Reading in a music venue is exciting in that it shakes up the poetry reading format a bit and invites different types of audiences and performances, which I think is important for poetry right now. The space is so unique and exciting, and Third Man’s dedication to aesthetics makes people really receptive to having an experience with the arts. Third Man also brings in a bigger and more diverse audience for poetry, which is really exciting. I was able to meet readers from all over the country and was able to read with some fantastic Nashville poets. The green rooms at Third Man are pretty epic, too. Poets don’t usually get green rooms.

Q: So your reading in a music venue is fitting for the themes in Field Recordings. You weave music, songs, and instruments into your poems. You also find inspiration in ethnomusicologist Alan Lomax, who gathered recordings in Michigan in 1938. What draws you to music?
A: I’ve been surrounded by music my whole life. My parents are great music lovers, and music was always playing in my house growing up. In college, I played in a band called winter/sessions, which is still famous/infamous in some circles. As for poetry, the interaction between music and language has always been really important to me. I tend to hear the rhythms of a poem before the themes or ideas become clear to me. 

In terms of American folk music, which I use as a sort of lens to deal with other issues in the book, I have long been fascinated with the ways folk songs entered the collective consciousness. Many of the songs we know come from these oral traditions and have been passed down, translated, changed, stolen, updated, recorded, revised, celebrated, etc. It is not unlike poetry -- the way I came to a version of Federico Lorca through Robert Bly, for instance, or the way certain parts of Robert Bly’s work came to me only because of Lorca’s influence. I was also just fascinated with the image of Alan Lomax driving around Michigan in his Plymouth taking songs and stories, making waves that would alter and influence American music, recording a certain kind of history.

Q: Relatedly, poems in Field Recordings reach backward and also forward between points in time. They speak to how the past and one’s origins inform and influence the present. Given this concentration on history and folklore, how do time and history inform your writing?
A: For this book, I was interested in the ways folk songs and folklore get changed and warped with time, how they reach back through time in interesting ways, and also how they take on meaning in whatever way we need. It is a common theme of poetry to try to reframe experience and to try to make sense of the passing of time. Myth and song do this, too. The way a song you listened to in the summer when you were 19 pushes you straight back to that space or makes you see it new from a greater distance. I remember reading somewhere that the music of language is consistent across languages, that parents use the same pitch to console a child across cultures, for example. Some of the poems in the book try to capture and celebrate these elements of myth and music.
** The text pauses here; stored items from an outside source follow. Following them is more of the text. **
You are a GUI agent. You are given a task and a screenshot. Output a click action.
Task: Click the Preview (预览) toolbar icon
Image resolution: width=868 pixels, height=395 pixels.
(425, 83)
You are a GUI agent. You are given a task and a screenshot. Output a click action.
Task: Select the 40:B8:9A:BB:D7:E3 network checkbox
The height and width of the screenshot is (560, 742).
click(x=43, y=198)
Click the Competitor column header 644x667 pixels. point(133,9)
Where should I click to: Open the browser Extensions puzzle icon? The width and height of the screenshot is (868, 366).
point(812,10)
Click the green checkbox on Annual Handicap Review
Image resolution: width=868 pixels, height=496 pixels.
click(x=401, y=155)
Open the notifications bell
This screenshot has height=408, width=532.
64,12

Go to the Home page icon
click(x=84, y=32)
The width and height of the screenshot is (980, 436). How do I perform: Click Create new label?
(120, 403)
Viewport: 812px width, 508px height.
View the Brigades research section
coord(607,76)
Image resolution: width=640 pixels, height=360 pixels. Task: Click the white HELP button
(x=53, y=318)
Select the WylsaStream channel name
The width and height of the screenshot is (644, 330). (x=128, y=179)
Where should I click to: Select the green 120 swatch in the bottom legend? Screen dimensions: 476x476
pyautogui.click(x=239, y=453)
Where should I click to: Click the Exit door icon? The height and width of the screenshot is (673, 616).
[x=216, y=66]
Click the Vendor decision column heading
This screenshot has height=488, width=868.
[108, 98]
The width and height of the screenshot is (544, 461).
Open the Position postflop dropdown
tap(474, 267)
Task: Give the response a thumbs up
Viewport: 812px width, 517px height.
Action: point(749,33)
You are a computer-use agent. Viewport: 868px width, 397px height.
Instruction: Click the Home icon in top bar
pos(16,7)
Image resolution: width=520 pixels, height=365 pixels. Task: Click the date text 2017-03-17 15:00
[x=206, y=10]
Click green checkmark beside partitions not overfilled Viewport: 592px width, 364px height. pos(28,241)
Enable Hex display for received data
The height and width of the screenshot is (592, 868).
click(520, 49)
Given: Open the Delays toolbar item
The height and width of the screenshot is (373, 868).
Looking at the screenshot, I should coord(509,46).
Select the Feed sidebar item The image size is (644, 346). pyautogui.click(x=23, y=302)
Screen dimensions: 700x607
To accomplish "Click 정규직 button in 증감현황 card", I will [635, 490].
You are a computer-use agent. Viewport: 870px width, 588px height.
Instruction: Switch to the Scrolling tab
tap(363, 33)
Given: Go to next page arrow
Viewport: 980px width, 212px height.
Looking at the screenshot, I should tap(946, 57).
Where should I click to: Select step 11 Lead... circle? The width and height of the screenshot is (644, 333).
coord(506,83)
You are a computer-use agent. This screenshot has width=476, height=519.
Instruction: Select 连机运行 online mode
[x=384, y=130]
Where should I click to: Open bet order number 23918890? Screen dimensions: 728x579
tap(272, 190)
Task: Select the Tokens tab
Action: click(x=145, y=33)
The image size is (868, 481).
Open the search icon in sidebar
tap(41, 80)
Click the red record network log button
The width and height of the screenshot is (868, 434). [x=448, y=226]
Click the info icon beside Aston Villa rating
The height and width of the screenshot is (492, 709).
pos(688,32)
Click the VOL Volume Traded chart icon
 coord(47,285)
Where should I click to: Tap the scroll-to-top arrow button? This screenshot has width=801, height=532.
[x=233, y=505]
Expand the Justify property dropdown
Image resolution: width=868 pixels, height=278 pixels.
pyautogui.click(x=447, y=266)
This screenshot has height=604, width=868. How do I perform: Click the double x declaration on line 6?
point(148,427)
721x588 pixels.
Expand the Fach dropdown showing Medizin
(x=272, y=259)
Q: The state of Michigan figures strongly into these poems. As a Michigander, too, I recognize places, myths, and characteristics in them, such as in the lines, “Scratch the great lakes onto the insides of your arms. / Know a new idea of home / Know youth as finite. / The coastline eats time / like a tired / child.” And Dog-Man makes an appearance! This theme makes me curious about your connection to Michigan. Did you set out to write place-based poems? How has Michigan played a role in your life?
A: I don’t usually set out to write place-based poems, but it always seems to seep in. When putting this book together I realized that my memory and the way I process experience is tied intrinsically to place. This is, in part, because Michigan is such a dynamic and compelling place. It is hard to live in that state and not feel a direct connection to the land, not feel like your life is dictated in some ways by the seasons, the weather, the landscape. We are all shaped by our surroundings, some more than others, and by the stories rooted in those places. 

I learned about the Dog-Man from Luther when I was young. I like reading this poem for audiences now because every place I read it has a different version of the same story. There are Dog-Men from Chicago, from Escanaba, from Duluth. Again, I think myth, like poetry, can often serve the purpose that a reader needs it to serve, can open up whatever history you bring to it.

Q: You were an artist-in-residence on Isle Royale through the U.S. National Parks Service. What was it like?
A: Incredible. Much at odds with the drive-through culture that seems to dominate parks in the west these days, Isle Royale is hard to get to and has very little in the way of amenities. You have to take a six-hour boat ride just to get to the island. And then, solitude in a way that is almost impossible anywhere else. No cell service and no one around for days, save the moose and eagles and silly otters. I got some good writing done there, but maybe, more importantly, the trip reaffirmed some truths for me about the connection between creative work and practices of contemplation and introspection that only real wilderness can afford.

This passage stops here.